Pixel coordinate grounding data
>>>>>

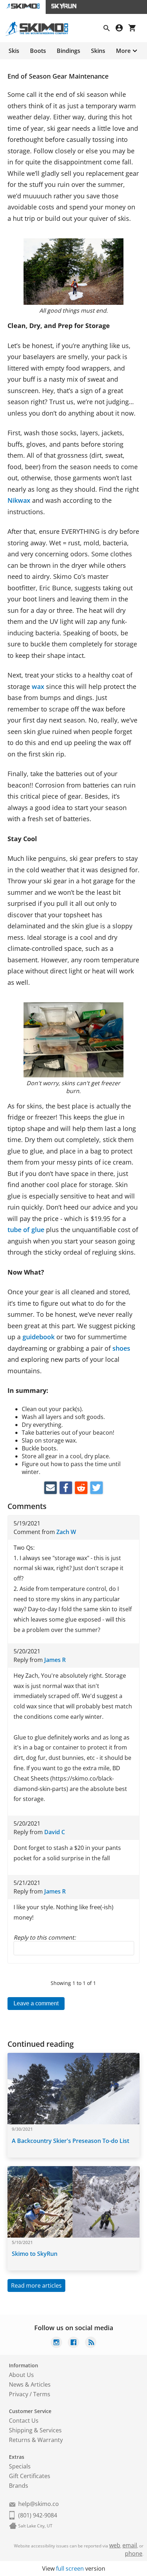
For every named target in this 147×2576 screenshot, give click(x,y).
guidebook (38, 1336)
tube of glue (25, 1229)
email (129, 2545)
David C (54, 1832)
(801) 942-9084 (37, 2515)
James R (55, 1660)
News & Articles (30, 2384)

<<<<<

## Problem
Copy the records exactly as they appear, leaving every picture out.

## Your solution
For every named target in this 147×2576 screenshot, give click(x,y).
guidebook (38, 1336)
tube of glue (25, 1229)
email (129, 2545)
David C (54, 1832)
(801) 942-9084 (37, 2515)
James R (55, 1660)
News & Articles (30, 2384)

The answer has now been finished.